The LegalTech Suite came as a natural response to the set of challenges presented by the Legal Tech Team. Natural because when you set the User Experience (UX) as the most important feature of your project, beautiful things happen. First, you realise that the user needs one, and only one point of access to the tools. She/he should be able to find all that is required to perform her/his tasks in a single place, something easy to infer when the challenges were presented.
Once the main objective is set, the tools were selected according to the most up-to-date tools in ML and static web pages development (Open Source), and desktop app cross-platform development.
Desktop and cross-platform because this is how the lawyers perform this difficult job, in a laptop or a desktop computer. This feature was carefully analysed and discussed with the Legal Tech Team.
What it does
Machine Learning and Jupyter join forces to analyse legal documents. It includes algorithms that:
Anonymise legal documents
Taking legal documents and using OpenCV for Computer Vision, it extracts the information that other ML tools use to identify names, companies, cities and countries, among other features from the text, and perform anonymisation of those fields. This is a capital task that takes a lot of time to the lawyers and their assistants. Some of those documents contain 200 or more pages. So, any help, particularly Smart an automatise help, can boost the productivity of any team, and minimise mistakes that can have real consequences when performing business. Constant fine-tuning and more robust models will be the next step. But the prototype is entirely functional and complete the task in less than a second.
Smartify legal documents
Another script uses algorithms to identify keywords and names, similar to the previous section. Still, in this case, the idea is to enhance the information that the lawyer can have immediate on the document—imaging a case of "Augmented reality" for your PDF. The working prototype does not perform this enhance document yet, but it does identify key terms and look for those automatically on the internet. Also produce an HTML version of the paper where the user can get context directly in the text that is reading in the form of popups.
Aggregation of legal documents to identify patterns and generate templates
Created a simple mockup of how text detection and pattern recognition can be used to generate an ordered collection of documents with standard features and concepts that can allow identifying candidates to templates for similar cases. Also, boosting the productivity of the users.
How I built it
It was built using Jupyter notebooks running in a Ubuntu Virtual Machine serving as a local server in the machine of the user. The Electron.io framework was used so to have a clean cross-platform design and deployment, while Hugo framework was used to create the web-app. A desktop application is the best proposal to solve the current needs, and it is a way to adapt to the user as much a technological possible. And minimise the friction in the interactions. It was critical during all the time that the design was under construction to keep in mind that the learning curve for this product needs to be smooth.
Challenges I ran into
The ML learning technologies used are complicated. Nothing new there, but it is relevant to keep in mind that this kind of product we will need constant improvements, and it will learn from more and more cases. Being better with each iteration.

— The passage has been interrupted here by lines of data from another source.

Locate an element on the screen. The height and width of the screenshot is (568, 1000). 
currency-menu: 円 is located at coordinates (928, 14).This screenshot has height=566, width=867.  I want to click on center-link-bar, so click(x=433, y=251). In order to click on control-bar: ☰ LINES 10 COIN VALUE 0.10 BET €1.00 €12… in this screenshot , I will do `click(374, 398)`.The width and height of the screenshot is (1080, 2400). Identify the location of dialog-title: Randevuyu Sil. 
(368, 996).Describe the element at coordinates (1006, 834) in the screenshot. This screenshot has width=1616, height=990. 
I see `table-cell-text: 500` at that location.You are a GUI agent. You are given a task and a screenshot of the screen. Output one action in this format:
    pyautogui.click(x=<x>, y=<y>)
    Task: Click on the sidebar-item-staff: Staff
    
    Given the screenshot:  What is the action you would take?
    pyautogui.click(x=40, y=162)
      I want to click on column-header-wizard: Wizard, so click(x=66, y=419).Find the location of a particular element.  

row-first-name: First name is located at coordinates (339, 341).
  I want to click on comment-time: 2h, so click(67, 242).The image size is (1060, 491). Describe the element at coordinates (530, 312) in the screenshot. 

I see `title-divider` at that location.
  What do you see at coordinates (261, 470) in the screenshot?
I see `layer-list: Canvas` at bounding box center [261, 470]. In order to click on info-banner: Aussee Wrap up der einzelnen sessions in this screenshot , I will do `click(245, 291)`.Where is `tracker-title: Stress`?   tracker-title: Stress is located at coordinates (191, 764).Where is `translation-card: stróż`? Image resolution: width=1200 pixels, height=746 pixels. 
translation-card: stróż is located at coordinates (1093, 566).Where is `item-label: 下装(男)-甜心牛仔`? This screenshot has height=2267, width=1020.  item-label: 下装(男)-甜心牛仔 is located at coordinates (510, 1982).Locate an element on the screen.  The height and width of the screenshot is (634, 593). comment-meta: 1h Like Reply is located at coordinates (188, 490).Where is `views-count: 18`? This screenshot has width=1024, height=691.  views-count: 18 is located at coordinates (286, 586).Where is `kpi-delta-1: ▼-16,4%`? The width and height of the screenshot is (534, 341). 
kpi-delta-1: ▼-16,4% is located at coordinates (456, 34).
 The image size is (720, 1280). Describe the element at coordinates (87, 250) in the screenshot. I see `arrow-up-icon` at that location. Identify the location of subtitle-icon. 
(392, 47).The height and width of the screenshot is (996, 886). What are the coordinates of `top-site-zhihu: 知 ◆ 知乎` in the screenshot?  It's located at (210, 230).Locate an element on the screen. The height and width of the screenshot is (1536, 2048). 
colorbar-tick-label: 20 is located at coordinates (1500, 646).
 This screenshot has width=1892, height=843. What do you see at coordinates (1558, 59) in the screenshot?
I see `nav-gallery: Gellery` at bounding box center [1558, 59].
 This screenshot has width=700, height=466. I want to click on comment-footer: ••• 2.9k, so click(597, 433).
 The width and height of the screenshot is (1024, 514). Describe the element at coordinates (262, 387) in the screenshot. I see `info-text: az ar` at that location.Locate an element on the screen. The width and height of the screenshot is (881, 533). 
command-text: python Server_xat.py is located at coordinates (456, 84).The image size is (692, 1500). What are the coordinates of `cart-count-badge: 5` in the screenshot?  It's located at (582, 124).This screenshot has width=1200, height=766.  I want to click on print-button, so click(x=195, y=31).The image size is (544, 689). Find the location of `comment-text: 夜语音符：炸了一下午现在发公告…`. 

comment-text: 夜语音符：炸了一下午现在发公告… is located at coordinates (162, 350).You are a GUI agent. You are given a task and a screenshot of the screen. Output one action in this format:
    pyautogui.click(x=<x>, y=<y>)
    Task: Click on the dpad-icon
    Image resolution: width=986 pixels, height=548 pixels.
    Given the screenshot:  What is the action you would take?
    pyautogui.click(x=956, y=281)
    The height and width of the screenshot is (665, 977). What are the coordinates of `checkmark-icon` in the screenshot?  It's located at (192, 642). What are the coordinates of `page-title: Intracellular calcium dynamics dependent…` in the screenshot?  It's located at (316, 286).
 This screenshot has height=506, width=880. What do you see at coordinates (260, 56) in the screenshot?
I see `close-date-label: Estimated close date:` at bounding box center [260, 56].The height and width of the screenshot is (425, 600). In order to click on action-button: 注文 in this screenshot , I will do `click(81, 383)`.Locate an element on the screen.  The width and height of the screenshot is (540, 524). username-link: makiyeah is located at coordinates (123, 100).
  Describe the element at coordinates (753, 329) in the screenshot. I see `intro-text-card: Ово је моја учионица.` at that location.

Accomplishments that I'm proud of
Genuinely proud of merging technologies and techniques as I never did before. Computer Vision was the best of the learnings. The same approach will be applied in two other challenges, even after the event is over.
What I learned
I learn some insides on the dynamic of the future users of this suite: the Law firms and employees. I had the opportunity to get direct feedback from the Legal Tech Team.
What's next for The LegalTech Suite
I want to address all the challenges of this collection. Also, to deploy some computer elements in the cloud. Something that I must say, it was not done because this kind of documents contains sensitive information and the law firms do not distribute that information out of their premise —an extra reason for the desktop application development.